To be honest, I kind of am wondering why even bother with ray/path tracing/Lumen at all. Those things still take a ton of compute. 

The one example in the DF video that stood out was Starfield which doesn't support raytracing/path tracing/Lumen at all and is by DF's own labelling a "flat looking game" lighting wise. To their trained eyes they admitted the generative AI lighting added to the scenes made the game look like a path traced game. 

I mean if that's their initial reaction, that's likely easily good enough for "regular or even hardcore gamer Joe", DF was "fooled" and it's their job to pixel count things. 
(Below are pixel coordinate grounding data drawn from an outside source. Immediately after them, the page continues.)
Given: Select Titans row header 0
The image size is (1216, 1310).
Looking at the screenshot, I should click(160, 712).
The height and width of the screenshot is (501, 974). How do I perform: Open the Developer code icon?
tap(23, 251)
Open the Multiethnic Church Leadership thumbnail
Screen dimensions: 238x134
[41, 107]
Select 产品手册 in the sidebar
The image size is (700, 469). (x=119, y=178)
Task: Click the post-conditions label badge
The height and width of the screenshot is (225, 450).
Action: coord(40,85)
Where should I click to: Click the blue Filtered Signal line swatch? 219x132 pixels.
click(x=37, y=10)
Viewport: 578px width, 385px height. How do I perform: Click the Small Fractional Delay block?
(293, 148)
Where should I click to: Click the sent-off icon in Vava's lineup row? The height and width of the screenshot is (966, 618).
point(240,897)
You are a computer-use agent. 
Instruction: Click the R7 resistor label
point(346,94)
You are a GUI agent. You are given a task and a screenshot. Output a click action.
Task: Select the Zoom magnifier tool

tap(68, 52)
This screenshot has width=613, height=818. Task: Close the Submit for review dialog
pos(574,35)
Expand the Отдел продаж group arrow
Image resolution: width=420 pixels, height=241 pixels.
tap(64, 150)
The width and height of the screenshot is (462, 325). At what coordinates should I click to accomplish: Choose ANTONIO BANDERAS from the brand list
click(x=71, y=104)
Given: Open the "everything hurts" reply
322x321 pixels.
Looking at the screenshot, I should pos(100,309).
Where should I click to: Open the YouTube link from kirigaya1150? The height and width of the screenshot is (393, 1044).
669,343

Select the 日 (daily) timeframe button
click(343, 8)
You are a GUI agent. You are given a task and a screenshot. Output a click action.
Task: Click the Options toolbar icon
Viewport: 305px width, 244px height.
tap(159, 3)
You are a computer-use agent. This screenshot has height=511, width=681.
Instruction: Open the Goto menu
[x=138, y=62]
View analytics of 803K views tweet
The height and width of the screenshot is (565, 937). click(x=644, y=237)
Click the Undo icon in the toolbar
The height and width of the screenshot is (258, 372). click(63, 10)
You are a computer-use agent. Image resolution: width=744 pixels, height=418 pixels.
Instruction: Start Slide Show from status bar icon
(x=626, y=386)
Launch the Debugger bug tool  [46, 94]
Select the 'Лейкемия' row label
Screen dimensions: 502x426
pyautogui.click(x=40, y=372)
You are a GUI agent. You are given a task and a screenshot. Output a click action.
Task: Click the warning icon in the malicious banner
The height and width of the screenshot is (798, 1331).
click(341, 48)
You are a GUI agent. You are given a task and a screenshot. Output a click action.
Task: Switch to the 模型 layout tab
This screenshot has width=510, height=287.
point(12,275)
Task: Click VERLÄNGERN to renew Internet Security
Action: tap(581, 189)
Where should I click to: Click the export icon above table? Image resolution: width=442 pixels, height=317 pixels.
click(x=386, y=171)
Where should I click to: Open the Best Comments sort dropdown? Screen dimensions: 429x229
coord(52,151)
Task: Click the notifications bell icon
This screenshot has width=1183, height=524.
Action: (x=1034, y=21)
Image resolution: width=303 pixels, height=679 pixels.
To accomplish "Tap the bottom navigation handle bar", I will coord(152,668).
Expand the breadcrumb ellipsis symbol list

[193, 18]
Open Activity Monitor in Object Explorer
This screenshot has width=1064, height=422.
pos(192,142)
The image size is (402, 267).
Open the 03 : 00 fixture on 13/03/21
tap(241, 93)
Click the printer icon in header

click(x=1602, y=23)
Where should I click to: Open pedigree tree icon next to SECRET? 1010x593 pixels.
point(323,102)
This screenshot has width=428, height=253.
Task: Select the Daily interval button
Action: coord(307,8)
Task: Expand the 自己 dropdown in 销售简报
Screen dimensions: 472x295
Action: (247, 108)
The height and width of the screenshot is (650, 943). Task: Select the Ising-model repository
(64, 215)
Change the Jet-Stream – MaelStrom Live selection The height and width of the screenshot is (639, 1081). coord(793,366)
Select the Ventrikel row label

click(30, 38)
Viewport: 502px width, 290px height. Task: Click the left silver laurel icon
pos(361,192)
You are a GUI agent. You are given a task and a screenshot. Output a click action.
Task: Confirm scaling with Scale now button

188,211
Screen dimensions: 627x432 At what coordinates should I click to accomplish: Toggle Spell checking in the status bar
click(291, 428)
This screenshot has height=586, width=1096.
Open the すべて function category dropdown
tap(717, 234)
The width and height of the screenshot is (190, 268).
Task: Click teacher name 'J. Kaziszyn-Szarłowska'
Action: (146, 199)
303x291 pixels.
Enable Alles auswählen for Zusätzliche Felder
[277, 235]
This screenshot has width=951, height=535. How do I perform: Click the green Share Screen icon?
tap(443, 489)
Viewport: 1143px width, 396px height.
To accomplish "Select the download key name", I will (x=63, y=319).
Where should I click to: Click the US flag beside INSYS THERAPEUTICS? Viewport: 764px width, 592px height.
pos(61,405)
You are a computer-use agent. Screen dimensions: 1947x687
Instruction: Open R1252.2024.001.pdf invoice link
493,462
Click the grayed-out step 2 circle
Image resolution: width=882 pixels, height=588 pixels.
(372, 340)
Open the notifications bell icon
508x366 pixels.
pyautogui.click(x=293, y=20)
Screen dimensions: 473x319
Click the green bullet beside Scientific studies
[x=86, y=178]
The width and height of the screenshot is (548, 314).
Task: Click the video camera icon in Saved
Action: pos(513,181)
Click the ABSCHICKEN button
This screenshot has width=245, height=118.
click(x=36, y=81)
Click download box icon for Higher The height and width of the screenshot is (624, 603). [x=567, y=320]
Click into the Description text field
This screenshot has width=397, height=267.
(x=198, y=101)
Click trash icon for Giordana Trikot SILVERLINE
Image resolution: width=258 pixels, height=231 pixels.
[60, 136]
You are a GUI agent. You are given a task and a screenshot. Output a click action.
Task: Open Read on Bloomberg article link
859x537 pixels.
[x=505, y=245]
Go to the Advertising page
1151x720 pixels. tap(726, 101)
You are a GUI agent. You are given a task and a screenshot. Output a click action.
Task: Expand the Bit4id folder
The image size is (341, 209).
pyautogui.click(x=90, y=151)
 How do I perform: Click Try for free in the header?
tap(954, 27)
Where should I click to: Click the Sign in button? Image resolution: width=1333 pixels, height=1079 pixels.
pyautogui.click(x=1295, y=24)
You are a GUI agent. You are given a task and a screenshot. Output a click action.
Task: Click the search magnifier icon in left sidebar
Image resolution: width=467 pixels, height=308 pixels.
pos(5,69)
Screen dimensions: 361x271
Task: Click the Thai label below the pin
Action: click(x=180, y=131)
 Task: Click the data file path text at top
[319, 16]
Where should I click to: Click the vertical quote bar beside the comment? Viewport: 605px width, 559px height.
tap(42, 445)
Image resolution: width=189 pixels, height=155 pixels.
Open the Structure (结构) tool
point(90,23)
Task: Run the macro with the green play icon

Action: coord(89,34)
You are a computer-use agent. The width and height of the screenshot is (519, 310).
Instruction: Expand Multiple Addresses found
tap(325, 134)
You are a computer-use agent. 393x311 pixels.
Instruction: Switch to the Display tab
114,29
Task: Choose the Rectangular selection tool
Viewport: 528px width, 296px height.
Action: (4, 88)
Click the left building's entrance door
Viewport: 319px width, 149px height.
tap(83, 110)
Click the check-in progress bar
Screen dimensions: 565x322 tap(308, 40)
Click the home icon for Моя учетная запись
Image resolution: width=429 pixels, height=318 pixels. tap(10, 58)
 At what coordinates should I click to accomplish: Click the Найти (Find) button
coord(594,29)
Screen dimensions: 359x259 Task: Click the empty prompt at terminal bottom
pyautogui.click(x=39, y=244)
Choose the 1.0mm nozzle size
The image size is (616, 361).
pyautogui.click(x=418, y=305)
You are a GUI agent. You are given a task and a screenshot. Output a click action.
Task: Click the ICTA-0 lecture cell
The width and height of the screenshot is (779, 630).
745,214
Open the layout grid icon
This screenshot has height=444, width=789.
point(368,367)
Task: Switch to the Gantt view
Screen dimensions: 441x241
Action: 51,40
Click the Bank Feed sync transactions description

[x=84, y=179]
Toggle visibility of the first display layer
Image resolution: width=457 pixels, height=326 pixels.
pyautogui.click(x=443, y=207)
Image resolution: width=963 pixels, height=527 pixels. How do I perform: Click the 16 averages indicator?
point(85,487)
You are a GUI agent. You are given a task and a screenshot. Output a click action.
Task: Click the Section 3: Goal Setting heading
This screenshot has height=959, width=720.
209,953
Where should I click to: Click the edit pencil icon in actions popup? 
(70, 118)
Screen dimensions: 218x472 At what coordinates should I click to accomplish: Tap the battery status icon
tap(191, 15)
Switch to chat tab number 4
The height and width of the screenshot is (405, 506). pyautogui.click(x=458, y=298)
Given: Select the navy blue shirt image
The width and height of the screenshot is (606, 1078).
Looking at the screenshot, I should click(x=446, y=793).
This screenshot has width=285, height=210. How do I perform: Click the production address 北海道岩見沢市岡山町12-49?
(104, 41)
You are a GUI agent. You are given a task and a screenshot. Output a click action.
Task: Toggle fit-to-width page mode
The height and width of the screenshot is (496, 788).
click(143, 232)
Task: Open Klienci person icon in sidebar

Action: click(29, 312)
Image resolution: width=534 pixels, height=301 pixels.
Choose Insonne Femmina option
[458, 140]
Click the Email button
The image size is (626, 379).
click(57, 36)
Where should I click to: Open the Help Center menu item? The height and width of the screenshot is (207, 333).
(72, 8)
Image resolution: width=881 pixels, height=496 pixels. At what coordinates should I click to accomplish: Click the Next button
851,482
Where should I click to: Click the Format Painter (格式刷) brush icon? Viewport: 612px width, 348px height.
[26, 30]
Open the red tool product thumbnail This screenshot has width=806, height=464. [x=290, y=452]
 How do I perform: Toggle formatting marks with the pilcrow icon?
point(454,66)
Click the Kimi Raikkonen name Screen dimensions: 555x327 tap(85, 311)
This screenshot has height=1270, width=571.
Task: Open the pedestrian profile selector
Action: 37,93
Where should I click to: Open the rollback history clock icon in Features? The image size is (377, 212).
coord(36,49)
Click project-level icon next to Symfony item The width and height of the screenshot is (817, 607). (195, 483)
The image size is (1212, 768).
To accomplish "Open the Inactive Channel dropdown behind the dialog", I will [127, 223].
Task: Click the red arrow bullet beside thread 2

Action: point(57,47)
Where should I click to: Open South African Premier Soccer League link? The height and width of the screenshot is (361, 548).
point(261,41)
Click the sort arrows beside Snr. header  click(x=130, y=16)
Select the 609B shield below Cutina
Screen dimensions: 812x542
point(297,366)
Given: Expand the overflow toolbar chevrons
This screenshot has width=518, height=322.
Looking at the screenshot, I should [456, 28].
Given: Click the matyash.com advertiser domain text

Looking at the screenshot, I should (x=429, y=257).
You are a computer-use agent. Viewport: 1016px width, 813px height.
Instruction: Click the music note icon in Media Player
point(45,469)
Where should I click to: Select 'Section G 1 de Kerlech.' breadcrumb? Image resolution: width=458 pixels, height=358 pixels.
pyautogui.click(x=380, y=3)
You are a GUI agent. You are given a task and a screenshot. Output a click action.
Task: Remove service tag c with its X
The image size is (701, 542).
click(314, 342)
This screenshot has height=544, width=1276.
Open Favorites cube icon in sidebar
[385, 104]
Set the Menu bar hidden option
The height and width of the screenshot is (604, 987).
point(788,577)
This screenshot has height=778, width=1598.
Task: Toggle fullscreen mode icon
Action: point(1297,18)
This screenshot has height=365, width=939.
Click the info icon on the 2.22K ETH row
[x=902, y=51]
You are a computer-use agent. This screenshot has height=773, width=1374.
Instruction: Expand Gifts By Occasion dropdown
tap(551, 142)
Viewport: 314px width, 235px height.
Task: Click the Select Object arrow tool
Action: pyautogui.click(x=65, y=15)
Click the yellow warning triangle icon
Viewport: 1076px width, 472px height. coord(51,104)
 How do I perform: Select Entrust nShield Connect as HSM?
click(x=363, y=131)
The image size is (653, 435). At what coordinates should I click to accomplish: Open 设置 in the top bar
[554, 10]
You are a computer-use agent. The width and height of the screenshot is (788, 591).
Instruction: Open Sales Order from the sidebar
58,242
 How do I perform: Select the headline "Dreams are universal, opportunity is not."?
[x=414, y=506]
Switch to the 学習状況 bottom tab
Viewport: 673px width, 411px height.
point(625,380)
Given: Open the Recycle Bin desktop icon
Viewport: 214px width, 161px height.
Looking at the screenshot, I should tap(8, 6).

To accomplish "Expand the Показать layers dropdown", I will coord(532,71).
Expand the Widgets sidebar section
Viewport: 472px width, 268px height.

That's another take away I kind of see here, why bother with extremely compute expensive technologies like path tracing and Lumen at all if you can get an image to "pop" lighting wise like that. Now I know there is a group of people who rightfully so hate that overlit look, but if you eventually get games where you don't even have reference to what the "normal lighting" is supposed to look like and you just have a game with a Neural rendering light engine (generative AI) ... you won't even know what the original looks/looked like and will just take at face value that is the lighting of the scene. 

The problem is that DLSS 5 is vendor-locked, and it would be weird to have a game looks different on AMD vs. Nvidia vs Intel. 

Also the technology isn't magic. There is a tradeoff between consistency and input data. The more useful data features you have the more consistent the output. 

Nvidia has been instead going the route of using Deep Learning to accelerate path tracing/ray tracing, and that makes sense. 

That may only be a problem for a temporary period though. AMD I'm sure will make their own knock off of this, just as developers support both DLSS upscaling and FSR in the same game, but Nvidia has something like a 90% marketshare of PC GPUs anyway.

And then a closed system like a hypothetical Switch 3 with things like exclusive Nintendo games that aren't on other platforms ... you may never, ever know any better. In fact I would say for a system like that it would be stupid to even try to focus on path tracing/ray tracing at all. Let the generative AI handle all the lighting, if PS4/5 range baked lighting enough reference data for it to create a look that imitates path tracing to the point that Digital Foundry was fooled ... well I mean it's hard to really justify the performance cost of ray/path tracing. 

Now it does look to me like the algorithm Nvidia is using is trained to over light and create a vivid picture that "pops" on purpose, it just looks at every scene and goes "Imma make this look flashy as fuck", but I hate to say it, most consumers are going to be happy with that. Most people, even graphics enthusiasts don't really care if a scene looks "accurate", they want it to look eye pleasing, and I think that's all Nvidia is going for.